## [Work required]
Within the entries below, how many lines carry the word "agent"? State the number and stop.

## [Records shown]
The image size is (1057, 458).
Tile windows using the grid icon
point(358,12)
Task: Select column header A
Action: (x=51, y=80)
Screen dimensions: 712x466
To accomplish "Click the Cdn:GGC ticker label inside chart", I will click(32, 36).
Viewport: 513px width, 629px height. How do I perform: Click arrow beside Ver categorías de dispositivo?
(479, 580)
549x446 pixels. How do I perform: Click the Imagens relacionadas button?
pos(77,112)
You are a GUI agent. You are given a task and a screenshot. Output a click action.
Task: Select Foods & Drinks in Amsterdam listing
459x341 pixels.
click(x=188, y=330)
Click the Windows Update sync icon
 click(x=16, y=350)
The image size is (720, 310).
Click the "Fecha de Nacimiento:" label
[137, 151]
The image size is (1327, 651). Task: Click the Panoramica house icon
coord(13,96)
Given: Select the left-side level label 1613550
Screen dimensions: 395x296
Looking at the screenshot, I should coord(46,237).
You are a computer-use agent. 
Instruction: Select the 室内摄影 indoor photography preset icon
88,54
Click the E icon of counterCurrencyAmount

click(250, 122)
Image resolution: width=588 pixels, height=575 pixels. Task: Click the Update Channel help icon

--

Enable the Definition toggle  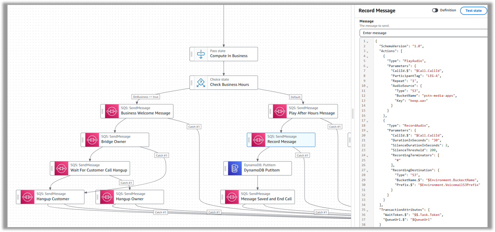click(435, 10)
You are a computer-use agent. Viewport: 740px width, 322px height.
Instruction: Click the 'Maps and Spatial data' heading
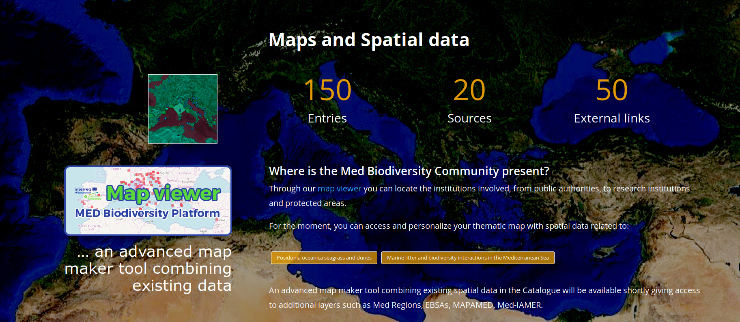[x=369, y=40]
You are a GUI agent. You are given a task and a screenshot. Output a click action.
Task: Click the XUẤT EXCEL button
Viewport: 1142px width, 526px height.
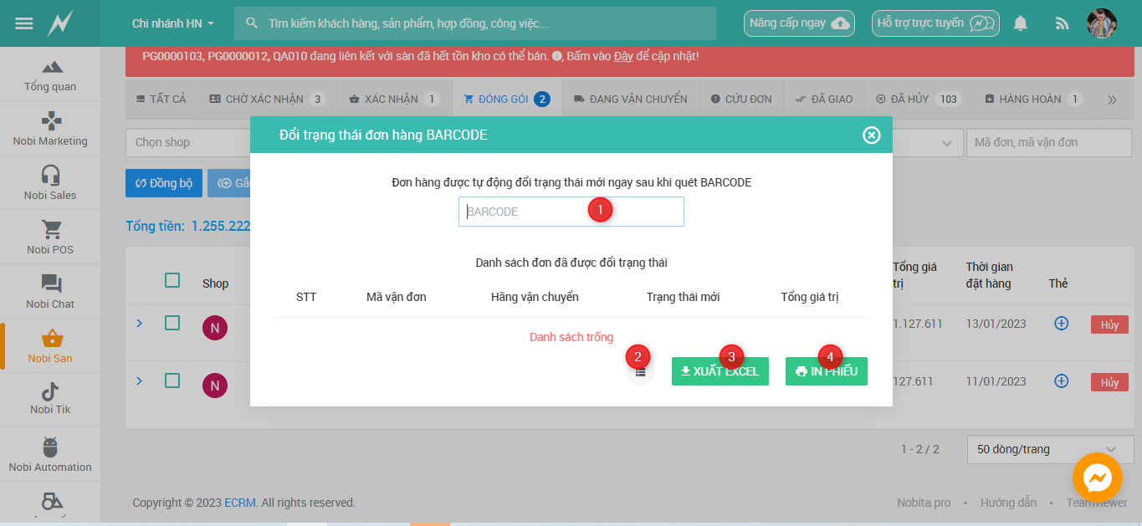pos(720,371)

## [Response for this exercise]
4